**Exercise material:**
□ □ □

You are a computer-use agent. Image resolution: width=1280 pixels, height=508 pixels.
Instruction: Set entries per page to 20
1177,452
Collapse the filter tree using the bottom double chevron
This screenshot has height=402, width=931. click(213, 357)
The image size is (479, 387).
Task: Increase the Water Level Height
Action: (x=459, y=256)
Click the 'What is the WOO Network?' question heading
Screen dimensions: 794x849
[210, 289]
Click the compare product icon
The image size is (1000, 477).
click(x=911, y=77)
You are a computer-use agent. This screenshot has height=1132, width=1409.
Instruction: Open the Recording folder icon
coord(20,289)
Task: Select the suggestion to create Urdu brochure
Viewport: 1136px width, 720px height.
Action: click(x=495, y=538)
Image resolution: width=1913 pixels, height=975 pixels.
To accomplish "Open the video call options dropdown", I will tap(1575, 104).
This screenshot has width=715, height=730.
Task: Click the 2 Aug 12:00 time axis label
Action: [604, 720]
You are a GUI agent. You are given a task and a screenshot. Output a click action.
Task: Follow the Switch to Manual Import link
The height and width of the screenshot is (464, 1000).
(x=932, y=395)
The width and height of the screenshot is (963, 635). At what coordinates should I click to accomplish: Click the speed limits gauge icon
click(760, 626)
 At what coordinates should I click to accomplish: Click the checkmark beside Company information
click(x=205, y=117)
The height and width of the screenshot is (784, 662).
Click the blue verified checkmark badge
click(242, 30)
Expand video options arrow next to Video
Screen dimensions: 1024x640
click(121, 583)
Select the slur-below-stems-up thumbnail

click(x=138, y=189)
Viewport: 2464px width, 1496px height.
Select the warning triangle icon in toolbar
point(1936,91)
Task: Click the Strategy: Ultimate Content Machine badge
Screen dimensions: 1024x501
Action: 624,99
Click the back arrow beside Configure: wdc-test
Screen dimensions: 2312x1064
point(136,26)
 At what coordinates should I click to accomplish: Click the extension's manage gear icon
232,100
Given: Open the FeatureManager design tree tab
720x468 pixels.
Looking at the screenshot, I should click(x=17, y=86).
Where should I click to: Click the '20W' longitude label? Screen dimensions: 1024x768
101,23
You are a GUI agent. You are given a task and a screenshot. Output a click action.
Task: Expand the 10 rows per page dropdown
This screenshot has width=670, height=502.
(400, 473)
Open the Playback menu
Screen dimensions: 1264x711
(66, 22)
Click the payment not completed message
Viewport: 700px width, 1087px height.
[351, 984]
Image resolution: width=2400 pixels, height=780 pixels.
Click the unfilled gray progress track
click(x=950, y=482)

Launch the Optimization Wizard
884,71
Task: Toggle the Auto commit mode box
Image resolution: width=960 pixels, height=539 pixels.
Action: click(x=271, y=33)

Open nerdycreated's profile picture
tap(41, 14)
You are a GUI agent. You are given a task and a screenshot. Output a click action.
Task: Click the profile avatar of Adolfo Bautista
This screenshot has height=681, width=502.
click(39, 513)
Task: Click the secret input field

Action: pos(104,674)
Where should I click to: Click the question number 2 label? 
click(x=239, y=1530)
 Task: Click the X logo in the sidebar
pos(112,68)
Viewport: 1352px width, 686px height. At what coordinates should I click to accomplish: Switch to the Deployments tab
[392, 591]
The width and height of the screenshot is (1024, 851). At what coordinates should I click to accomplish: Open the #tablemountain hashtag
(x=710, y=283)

□ □ □

Looking at the entries above, copy out every line in which "Expand" occurs.

**Written response:**
Expand video options arrow next to Video
Task: Expand the 10 rows per page dropdown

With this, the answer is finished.